Aden is capable of staying up late to work, but she is uncomfortable being downstairs alone when everyone is asleep.  I spent the last several nights while she was doing the Sustainability project down in the living room with her.  I read or played on the computer until I couldn't keep my eyes open anymore while she painted and cut paper and generally made a mess.
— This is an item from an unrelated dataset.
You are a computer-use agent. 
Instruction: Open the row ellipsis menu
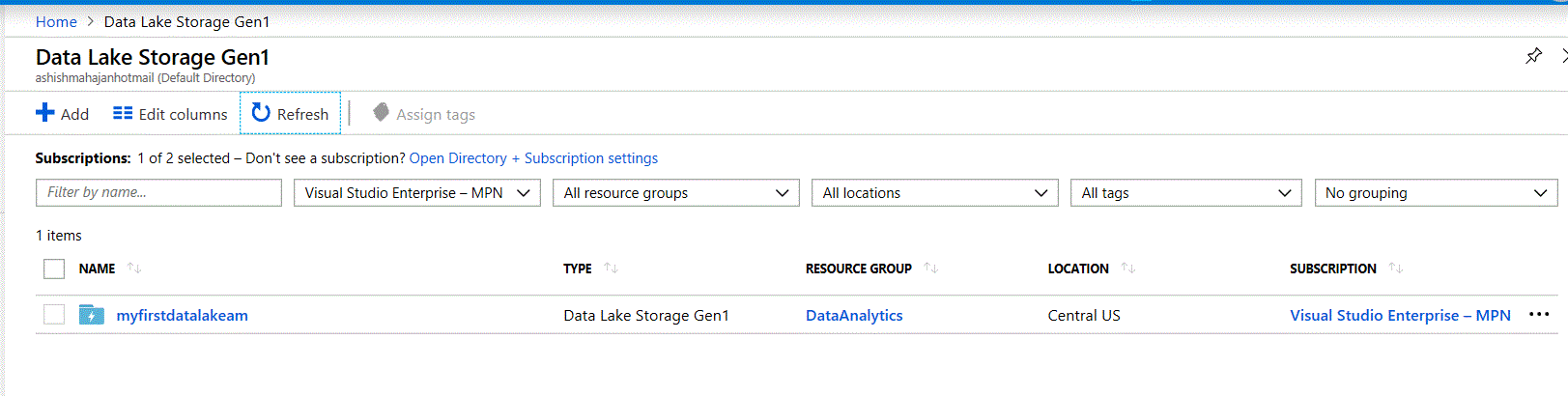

Aden with her finished display
It was interesting watching her work.  She's very much the same person she has always been when it comes to making artistic decisions.  Aden gets an idea in her mind and remains loyal to it, which can be good in terms of clarity of vision, but occasionally bad when it comes to execution.  I offered to help with anything that would speed her process along, and she had me paint the edges of some Styrofoam blocks.  I pointed out that painting the blocks was not an efficient way to get the effect she was looking for.  It would have made more sense to wrap them in black tape or paper, rather than blacken the edges in a way that required extensive drying time and risked getting paint where she didn't want it.  She also wanted squares of paper cut to go over individual blocks that were a perfect custom fit, rather than make identical squares that were interchangeable.  I understood her mindset, but convinced her it was an unnecessary waste of time.
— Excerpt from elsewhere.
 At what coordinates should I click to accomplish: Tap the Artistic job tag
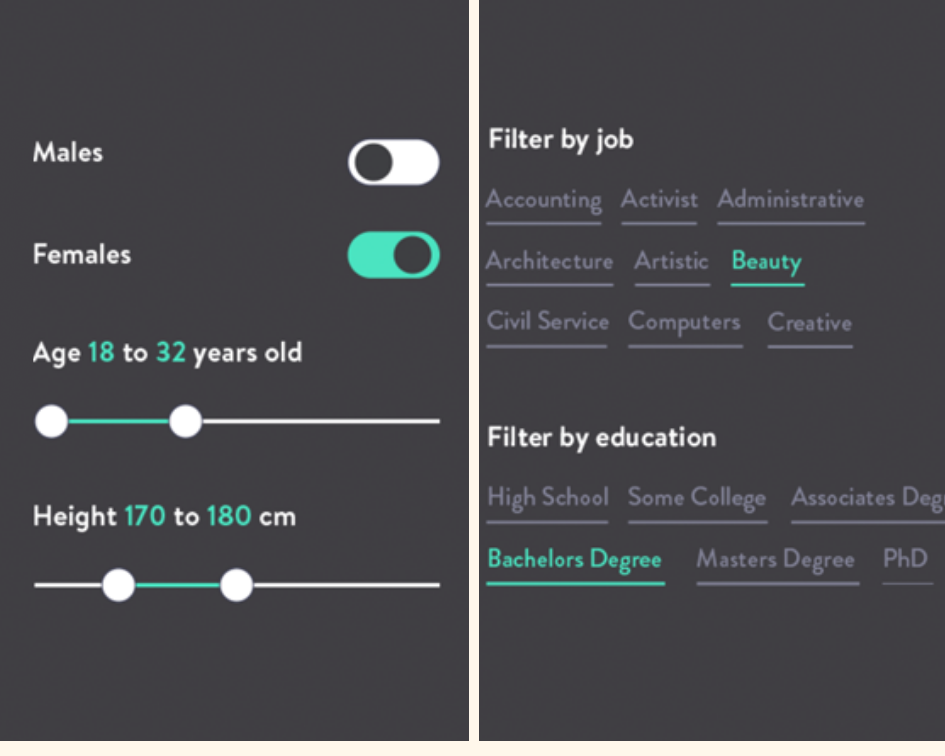click(671, 261)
To make my point I shared with Aden one of the most important lessons I ever learned about creating visual displays.

When I was a child I had a dream of working for The Muppets.  I loved to make things, I loved puppets, I loved everything Jim Henson, and I could see myself happily designing sets and Muppets and entertaining kids.  I could still be happy doing that, probably.  Anyway, imagine my excitement when the Detroit Institute of Arts put on a show of Muppets!  It was part of a touring exhibit of everything Jim Henson produced, and the DIA expanded it to include their own extensive collection of puppets.  I got to see the original Kermit, and Statler and Woldorf in their box seats, and Grover in all his Grover glory (back before anyone had conceived of Elmo).  It was amazing.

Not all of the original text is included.